(openPR) Marcus Koch vom gleichnamigen Gipser- und Stuckateurbetrieb arbeitet bereits seit vier Jahren mit der Teninger Theodor-Frank-Realschule zusammen. Als "Experte im Unterricht" unterstützt er im Rahmen einer Bildungspartnerschaft schon seit 2008 die Lehrkräfte bei der Berufswegeplanung.
Bereits sein bisheriges Engagement trägt Früchte: "Mittlerweile bekomme ich mehr Anfragen von Schülern, die den Beruf des Stuckateurs erlernen wollen, als ich selbst brauchen kann.", verrät der Stuckateur. "Somit konnte ich aus meiner Bildungspartnerschaft schon anderen Kollegen interessierte Jugendliche in Praktika und Ausbildungsverhältnisse vermitteln."

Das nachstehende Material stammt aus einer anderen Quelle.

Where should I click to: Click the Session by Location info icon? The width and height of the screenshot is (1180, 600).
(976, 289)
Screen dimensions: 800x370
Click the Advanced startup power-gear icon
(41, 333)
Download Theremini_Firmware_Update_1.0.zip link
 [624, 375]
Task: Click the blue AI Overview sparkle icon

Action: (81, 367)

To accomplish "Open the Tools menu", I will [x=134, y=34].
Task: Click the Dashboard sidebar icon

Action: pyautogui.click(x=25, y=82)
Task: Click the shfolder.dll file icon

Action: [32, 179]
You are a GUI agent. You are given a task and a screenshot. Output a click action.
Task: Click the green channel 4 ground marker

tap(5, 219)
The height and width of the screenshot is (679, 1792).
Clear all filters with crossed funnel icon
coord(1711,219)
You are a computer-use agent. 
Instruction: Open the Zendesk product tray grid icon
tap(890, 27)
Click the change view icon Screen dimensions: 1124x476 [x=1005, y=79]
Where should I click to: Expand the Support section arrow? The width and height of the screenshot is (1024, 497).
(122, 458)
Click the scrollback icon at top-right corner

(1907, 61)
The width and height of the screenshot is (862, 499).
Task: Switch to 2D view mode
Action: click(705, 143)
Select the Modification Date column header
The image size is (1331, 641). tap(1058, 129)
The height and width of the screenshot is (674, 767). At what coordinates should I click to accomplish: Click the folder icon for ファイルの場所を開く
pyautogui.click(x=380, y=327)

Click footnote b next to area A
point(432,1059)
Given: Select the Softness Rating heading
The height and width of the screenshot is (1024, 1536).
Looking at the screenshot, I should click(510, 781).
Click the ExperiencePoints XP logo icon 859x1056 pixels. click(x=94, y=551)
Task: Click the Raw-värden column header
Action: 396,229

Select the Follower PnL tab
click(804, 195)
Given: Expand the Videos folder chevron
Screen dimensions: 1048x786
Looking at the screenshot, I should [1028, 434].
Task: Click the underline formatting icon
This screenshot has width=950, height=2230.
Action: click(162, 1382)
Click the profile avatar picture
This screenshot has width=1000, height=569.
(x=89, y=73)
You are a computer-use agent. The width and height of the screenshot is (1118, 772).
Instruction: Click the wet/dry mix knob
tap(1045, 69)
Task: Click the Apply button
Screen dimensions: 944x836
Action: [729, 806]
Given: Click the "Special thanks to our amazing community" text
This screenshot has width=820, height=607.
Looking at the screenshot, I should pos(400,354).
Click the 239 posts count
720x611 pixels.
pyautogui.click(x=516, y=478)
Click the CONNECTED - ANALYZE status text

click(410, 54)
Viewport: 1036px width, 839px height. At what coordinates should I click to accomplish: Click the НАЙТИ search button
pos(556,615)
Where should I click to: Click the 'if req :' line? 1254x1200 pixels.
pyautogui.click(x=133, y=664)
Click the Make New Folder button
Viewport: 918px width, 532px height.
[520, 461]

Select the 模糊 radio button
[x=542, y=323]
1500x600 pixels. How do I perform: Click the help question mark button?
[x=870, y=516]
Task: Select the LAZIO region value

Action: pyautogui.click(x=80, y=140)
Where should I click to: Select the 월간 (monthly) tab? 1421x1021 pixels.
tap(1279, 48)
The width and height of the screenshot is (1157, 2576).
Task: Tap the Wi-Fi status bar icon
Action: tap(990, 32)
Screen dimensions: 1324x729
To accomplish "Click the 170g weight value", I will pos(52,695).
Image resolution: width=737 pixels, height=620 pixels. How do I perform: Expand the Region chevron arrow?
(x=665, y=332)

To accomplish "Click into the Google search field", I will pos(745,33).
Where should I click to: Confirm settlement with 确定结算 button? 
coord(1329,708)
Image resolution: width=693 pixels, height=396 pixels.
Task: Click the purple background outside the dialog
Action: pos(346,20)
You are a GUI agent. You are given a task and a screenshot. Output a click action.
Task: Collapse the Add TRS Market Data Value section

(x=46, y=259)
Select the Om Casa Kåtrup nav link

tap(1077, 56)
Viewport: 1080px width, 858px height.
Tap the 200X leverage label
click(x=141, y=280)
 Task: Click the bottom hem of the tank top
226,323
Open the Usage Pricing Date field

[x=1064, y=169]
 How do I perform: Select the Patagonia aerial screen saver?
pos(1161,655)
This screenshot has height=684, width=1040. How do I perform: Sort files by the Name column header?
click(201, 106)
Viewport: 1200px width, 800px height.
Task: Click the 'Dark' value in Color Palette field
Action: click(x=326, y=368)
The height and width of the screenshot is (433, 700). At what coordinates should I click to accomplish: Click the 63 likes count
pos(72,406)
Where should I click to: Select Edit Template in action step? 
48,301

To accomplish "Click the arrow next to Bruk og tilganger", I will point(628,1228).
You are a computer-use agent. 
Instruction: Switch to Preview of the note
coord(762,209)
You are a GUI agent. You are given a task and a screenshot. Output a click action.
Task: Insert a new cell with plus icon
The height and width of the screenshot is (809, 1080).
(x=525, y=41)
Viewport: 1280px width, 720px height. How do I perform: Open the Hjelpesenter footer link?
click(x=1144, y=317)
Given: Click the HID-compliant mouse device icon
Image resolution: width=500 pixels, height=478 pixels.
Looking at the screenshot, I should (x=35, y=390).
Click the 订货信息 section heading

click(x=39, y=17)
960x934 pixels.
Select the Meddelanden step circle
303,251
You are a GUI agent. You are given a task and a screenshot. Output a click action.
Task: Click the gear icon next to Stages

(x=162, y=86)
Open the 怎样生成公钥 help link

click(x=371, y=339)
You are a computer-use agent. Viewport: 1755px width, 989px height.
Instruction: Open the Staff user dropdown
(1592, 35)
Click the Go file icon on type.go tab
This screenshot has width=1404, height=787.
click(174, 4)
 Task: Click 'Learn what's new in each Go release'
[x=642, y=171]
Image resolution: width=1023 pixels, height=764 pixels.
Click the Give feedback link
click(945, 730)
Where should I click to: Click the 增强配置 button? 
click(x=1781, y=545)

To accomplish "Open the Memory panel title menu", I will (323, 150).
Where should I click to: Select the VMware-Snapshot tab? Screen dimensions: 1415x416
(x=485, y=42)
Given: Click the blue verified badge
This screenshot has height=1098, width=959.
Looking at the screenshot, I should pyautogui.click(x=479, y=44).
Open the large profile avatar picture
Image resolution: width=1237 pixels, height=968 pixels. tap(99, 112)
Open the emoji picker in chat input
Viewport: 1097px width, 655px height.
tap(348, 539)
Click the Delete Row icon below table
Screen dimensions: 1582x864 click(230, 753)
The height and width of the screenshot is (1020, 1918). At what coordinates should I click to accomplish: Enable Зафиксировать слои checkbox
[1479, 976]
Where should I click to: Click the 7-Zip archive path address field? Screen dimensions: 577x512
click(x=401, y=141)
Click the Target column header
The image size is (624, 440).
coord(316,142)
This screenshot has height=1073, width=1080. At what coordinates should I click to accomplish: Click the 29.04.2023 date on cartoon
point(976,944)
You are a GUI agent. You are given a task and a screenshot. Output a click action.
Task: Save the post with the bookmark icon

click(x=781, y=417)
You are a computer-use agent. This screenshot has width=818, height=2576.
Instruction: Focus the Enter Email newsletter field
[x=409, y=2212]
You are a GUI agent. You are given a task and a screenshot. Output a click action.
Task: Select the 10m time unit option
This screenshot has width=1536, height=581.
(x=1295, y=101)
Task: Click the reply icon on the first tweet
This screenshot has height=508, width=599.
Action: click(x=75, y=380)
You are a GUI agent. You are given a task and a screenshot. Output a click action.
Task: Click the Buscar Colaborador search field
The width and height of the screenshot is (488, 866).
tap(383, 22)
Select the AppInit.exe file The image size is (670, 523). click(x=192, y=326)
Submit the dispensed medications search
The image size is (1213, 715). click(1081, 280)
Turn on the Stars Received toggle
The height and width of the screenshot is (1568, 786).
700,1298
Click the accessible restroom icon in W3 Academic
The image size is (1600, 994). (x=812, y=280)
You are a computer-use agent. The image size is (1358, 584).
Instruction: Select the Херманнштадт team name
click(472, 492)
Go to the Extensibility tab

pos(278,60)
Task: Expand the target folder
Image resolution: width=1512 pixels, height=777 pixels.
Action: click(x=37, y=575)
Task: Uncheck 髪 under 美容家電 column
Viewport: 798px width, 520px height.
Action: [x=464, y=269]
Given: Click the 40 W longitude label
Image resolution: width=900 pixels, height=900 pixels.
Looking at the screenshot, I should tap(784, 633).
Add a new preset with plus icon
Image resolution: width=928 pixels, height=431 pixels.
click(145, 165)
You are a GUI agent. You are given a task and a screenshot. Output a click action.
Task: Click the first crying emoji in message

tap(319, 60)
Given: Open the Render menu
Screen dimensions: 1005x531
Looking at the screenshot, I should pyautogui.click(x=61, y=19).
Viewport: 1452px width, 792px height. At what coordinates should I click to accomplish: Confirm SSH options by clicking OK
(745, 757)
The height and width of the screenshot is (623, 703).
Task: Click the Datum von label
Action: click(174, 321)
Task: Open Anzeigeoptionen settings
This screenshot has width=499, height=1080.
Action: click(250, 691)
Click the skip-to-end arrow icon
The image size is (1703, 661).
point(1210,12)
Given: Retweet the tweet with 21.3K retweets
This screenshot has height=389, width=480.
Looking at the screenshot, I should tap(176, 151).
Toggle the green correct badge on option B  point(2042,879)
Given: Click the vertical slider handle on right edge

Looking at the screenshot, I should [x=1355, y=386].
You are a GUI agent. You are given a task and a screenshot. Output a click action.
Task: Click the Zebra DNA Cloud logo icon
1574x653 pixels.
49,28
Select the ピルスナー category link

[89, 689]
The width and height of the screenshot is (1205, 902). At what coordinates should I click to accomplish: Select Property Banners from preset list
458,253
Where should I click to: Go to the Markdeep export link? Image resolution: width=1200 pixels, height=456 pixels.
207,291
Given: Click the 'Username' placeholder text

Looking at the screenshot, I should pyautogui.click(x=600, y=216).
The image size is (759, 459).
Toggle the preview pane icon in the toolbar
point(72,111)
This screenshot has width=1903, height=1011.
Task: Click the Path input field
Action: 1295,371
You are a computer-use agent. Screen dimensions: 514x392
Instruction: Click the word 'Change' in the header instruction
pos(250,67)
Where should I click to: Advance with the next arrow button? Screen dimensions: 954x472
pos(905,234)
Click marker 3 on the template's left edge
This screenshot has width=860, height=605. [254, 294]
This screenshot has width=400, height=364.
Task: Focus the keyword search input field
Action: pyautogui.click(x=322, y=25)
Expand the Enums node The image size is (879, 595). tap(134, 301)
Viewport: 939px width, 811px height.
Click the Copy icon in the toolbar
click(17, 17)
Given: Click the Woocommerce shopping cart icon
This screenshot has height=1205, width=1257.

"Wer in die Offensive geht, hat große Chancen, gute Leute zu bekommen.", sagt er und rät jedem, Ähnliches zu machen. Das ist nicht nur für den einzelnen Betrieb, sondern für das ganze Stuckateurhandwerk von Vorteil. Denn anlässlich der Unterrichtseinheiten lernen die Schüler auch, dass der Beruf des Stuckateurs Zukunft hat und dass es sinnvoll ist, diesen Beruf zu erlernen.
Vor kurzem konnte Koch nun noch eine weitere Bildungspartnerschaft mit der Köndringer Nikolaus-Christian-Sander-Schule besiegeln. Der Vertrag zwischen Schule und Unternehmen, der zunächst für zwei Jahre gilt, resultierte aus dem erfolgreichen Pilotprojekt im Kunstunterricht der Klasse 9a (Stuckleisten ziehen). Die 23 Schülerinnen und Schüler fertigten mit großem Engagement zusammen mit Klassenlehrerin Tina Ehlert unter fachmännischer Anleitung des Stuckateurs in rund zehn Schulstunden Bilderrahmen aus Stuck.
Dass das Projekt den Schülern gefallen hat, äußerte sich nicht zuletzt darin, dass sich die Klassensprecher bei Marcus Koch und seinem ihn unterstützenden Vater Reinhold mit einem "guten Tröpfchen" bedankten.